Federer books Nadal fourth-round Indian Wells clash
Swiss great Roger Federer beat Steve Johnson 7-6 (7/3), 7-6 (7/4) to book a fourth-round meeting with Rafael Nadal at the ATP Indian Wells Masters on Tuesday.
The round of 16 clash between Federer and Nadal will come six weeks after Federer beat the Spaniard in the Australian Open final to claim his 18th Grand Slam crown.
Earlier, Nadal did his part to set up a fourth-round clash with Federer by powering past Fernando Verdasco 6-3, 7-5.

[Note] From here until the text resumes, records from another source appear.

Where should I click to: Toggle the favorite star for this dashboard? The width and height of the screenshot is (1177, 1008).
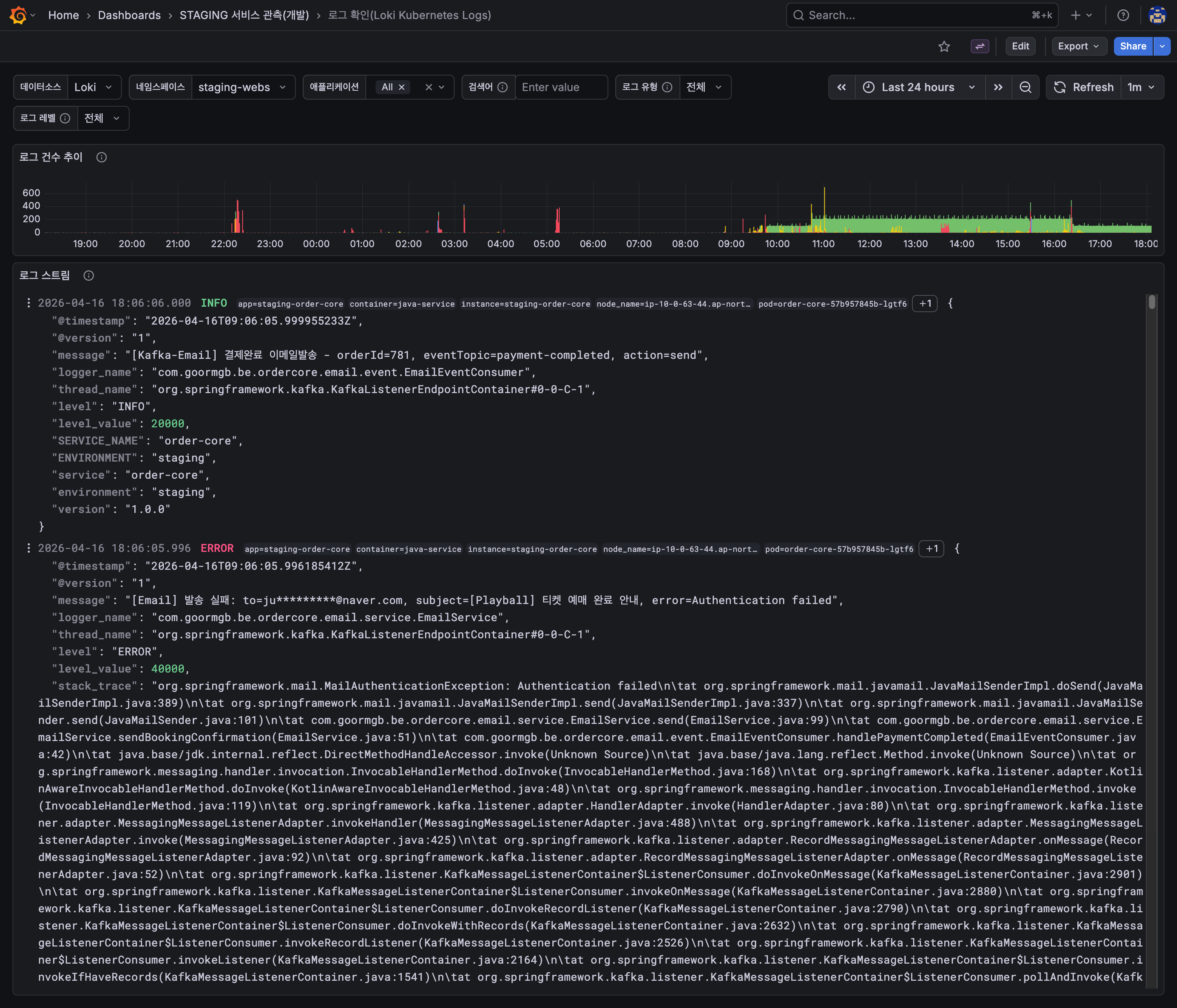click(945, 46)
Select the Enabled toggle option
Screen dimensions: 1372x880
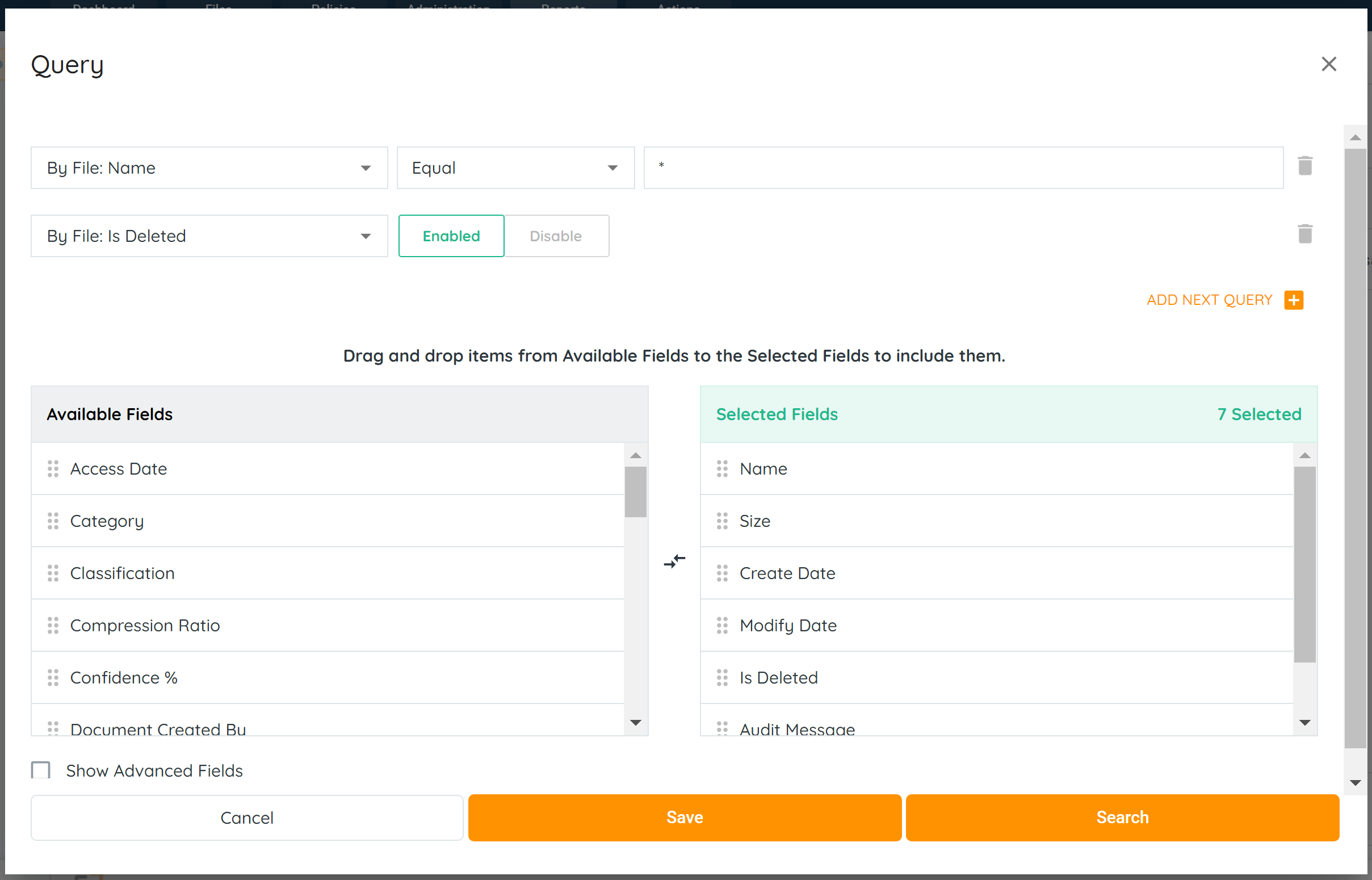(451, 236)
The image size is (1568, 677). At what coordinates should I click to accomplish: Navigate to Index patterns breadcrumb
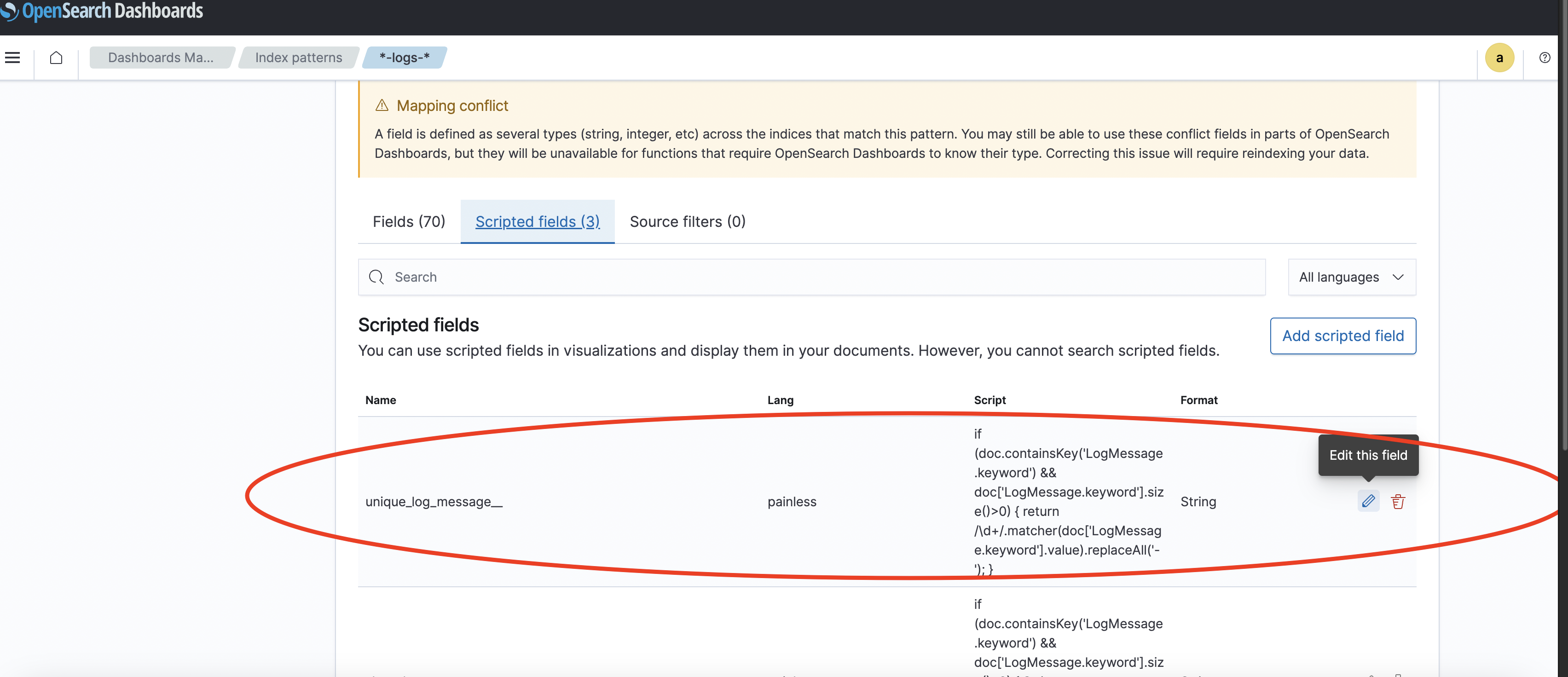pos(298,57)
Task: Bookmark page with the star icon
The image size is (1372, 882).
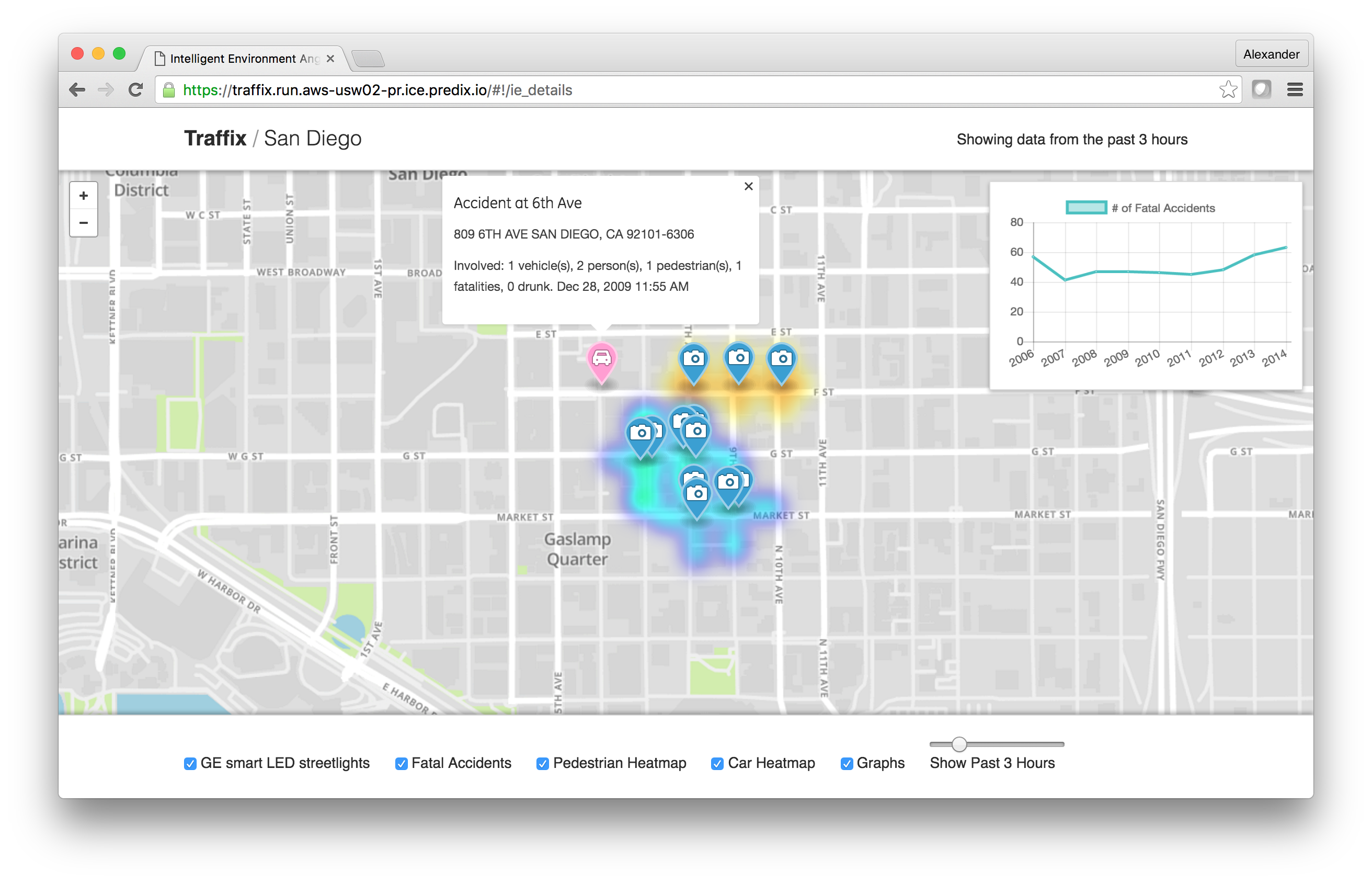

Nadal’s victory marked the second straight year he has vanquished his fellow Spaniard in the third round at Indian Wells.

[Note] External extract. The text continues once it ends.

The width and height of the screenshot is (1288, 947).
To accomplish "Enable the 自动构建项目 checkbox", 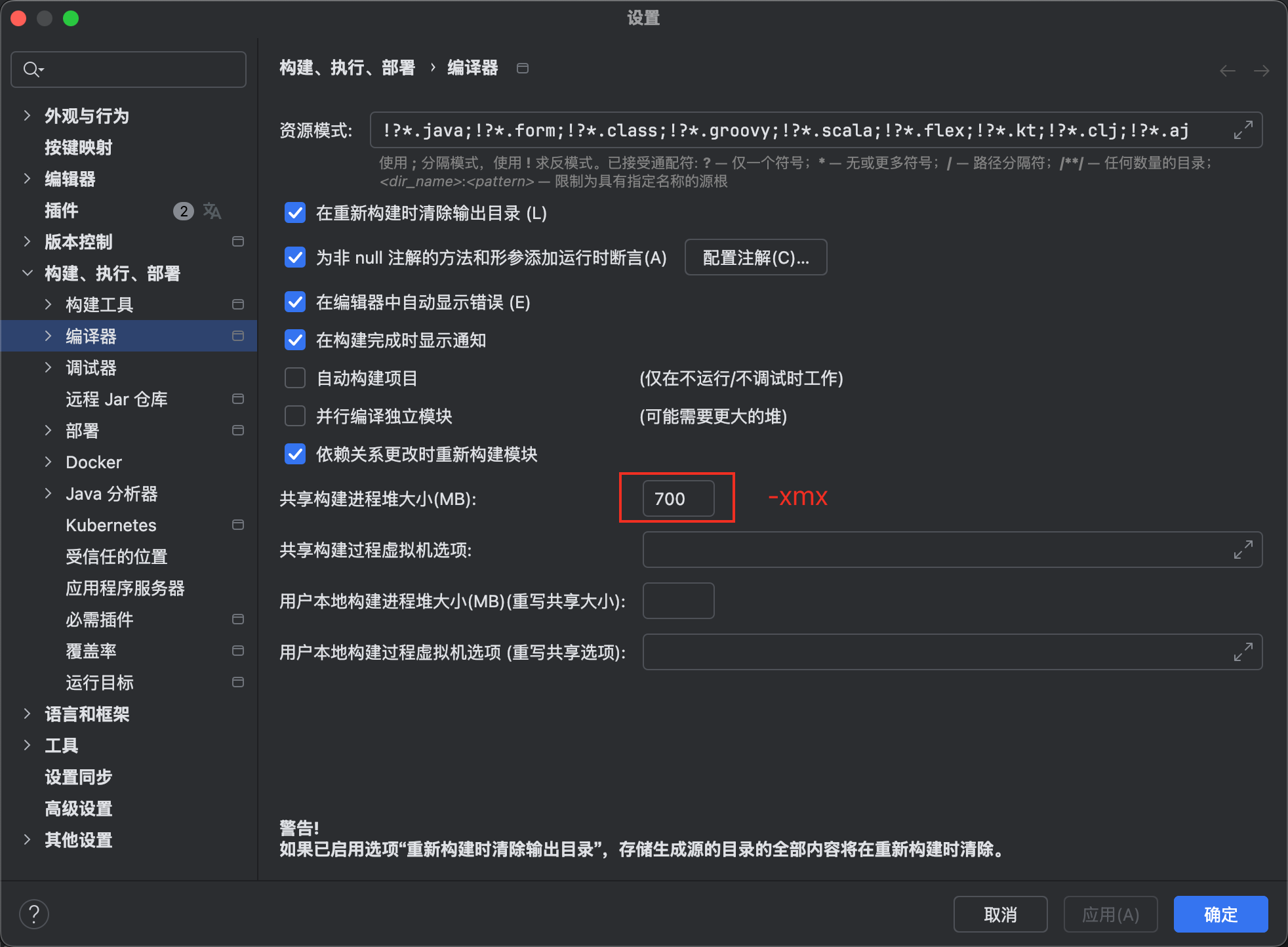I will click(295, 378).
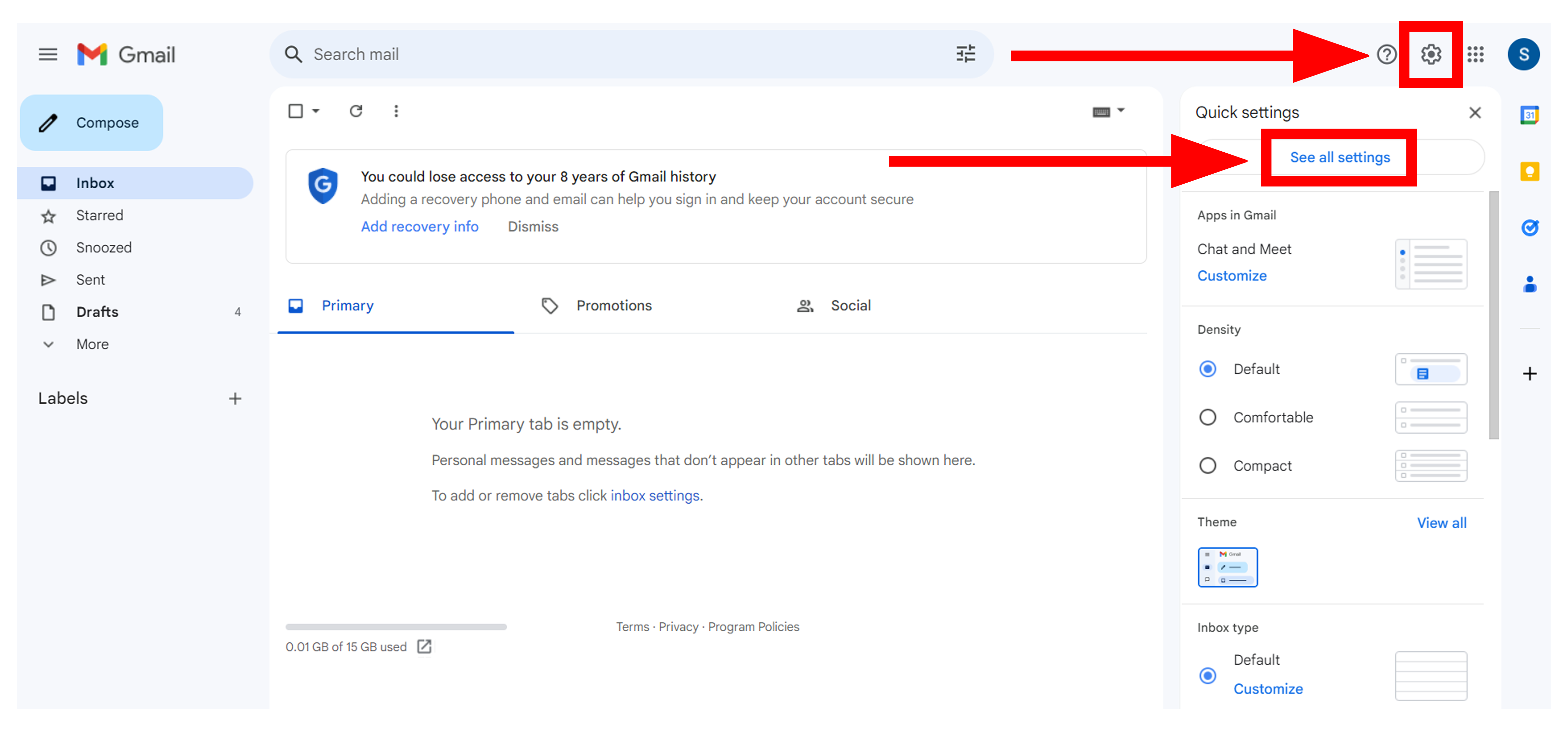
Task: Refresh the inbox
Action: click(x=356, y=111)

Federer and Nadal have faced each other 35 times in a celebrated rivalry, but they haven’t met before the quarter-finals of a tournament since their first meeting in the round of 32 at Miami in 2004.

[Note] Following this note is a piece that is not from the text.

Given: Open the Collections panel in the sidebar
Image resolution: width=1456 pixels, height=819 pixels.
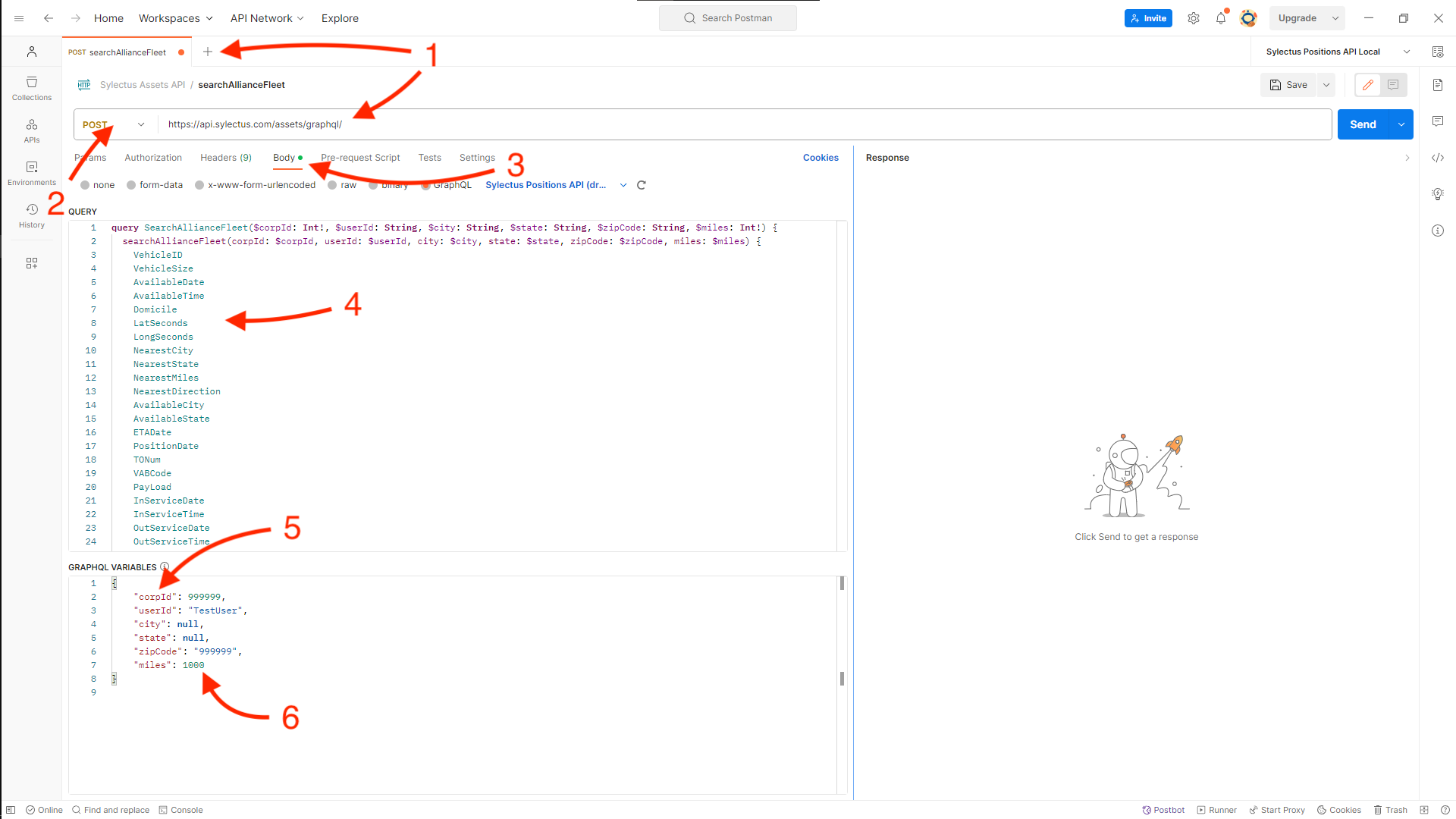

Their star-studded quarter of the draw also features five-time Indian Wells champion Novak Djokovic, the second seed who faced a tough third-round clash with Argentine Juan Martin del Potro under the Stadium Court lights.
While Djokovic has won 12 of their 16 career meetings, del Potro has produced some big wins in the series, including a first-round triumph en route to a silver medal at the Rio de Janeiro Olympics last year.
Djokovic avenged that defeat with a three-round victory in Acapulco this month.
“I have to give it my all,” said Djokovic of the task ahead. “That’s what it takes to beat this guy. Even though he is not ranked as high and he hasn’t played that many tournaments (he was) definitely one of the best players in the world last year, especially in the second part of the year, winning Davis Cup, silver medal for his country – beating myself – and Wawrinka at Wimbledon.
With the loaded bottom quarter the focus of attention, fourth-seeded Kei Nishikori of Japan quietly advanced to the fourth round with a 6-2, 6-2 victory over Gilles Muller of Luxembourg.
Nishikori booked a date with unseeded American Donald Young, who ousted 14th-seeded Lucas Pouille of France 6-4, 1-6, 6-3.
Despite two “horrible” games, Nadal was pleased with his overall effort against Verdasco, a left-hander like himself who has pushed him in the past.
“I played a good match — very aggressive with my serve, serving well, hitting good forehands, good backhands.
“I think I played much better today than the first day. I played two horrible games, terrible. That’s it. For the rest of the match I think I played very well.”
The blip came after Nadal had broken for a 2-1 lead in the second set. He was promptly broken to love himself, Then Verdasco held with a love game.
But Nadal gained the break he needed for a 6-5 lead in a game Verdasco book-ended with double faults, and served it out without a hitch.